▸ PROBLEM DETAILS
Give all of the data below again exactly, and drop the images.

(Stored data)
──────────────────────────────
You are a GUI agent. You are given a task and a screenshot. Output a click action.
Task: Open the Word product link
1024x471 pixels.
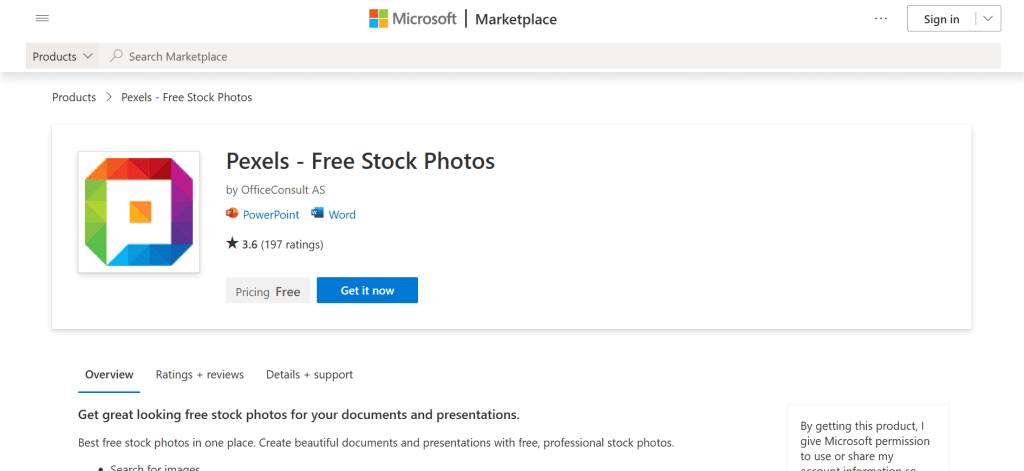342,215
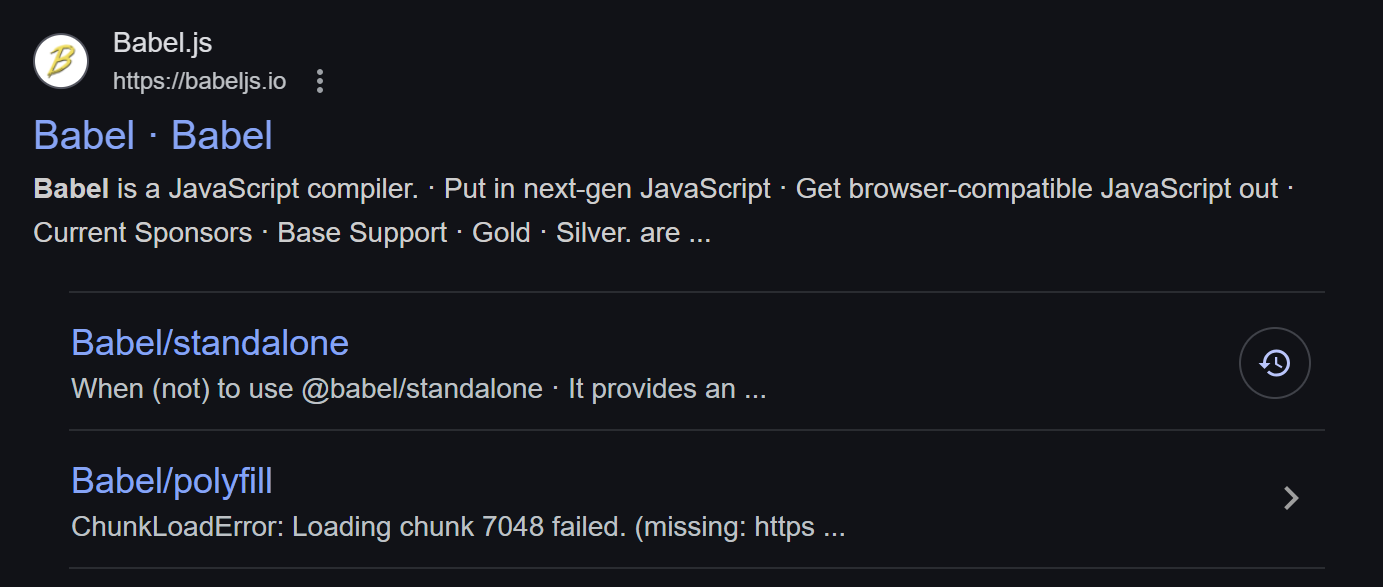Open the three-dot result options menu
The width and height of the screenshot is (1383, 587).
point(320,81)
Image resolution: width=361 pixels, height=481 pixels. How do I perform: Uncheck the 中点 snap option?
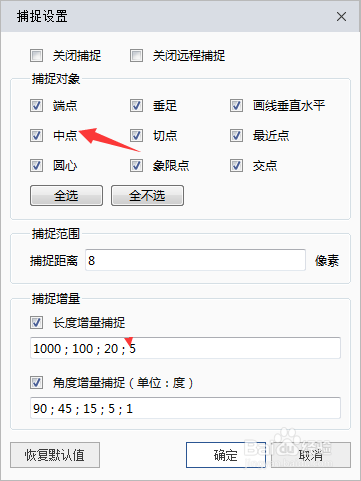pos(36,136)
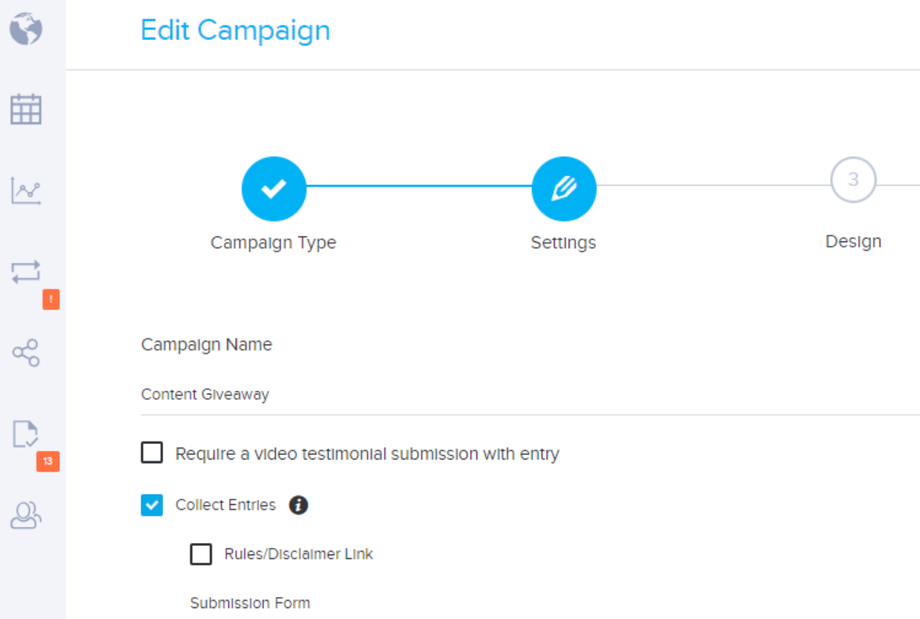Open the users icon in the sidebar
The image size is (920, 619).
tap(26, 515)
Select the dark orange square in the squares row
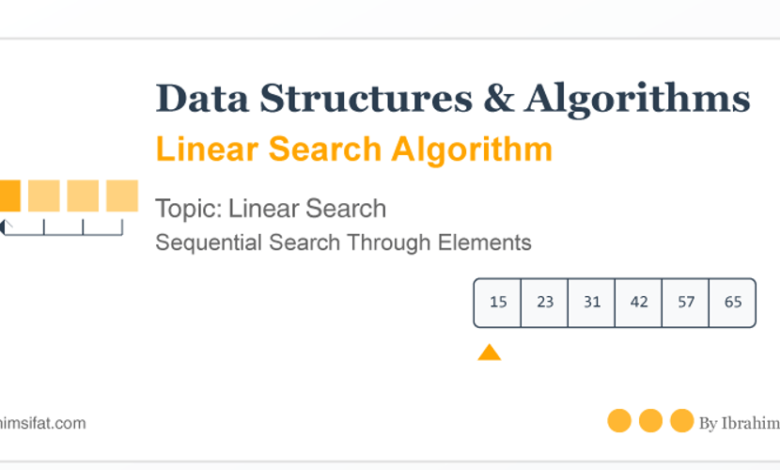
──────────────────────────────
▸ RESULT OF THIS EXERCISE
You are a GUI agent. You are given a task and a screenshot. Output a click action.
Task: Open the Word product link
1024x471 pixels.
342,215
Open the three-dot result options menu
The width and height of the screenshot is (1383, 587).
point(320,81)
Image resolution: width=361 pixels, height=481 pixels. How do I perform: Uncheck the 中点 snap option?
pos(36,136)
Open the users icon in the sidebar
The image size is (920, 619).
tap(26, 515)
Select the dark orange square in the squares row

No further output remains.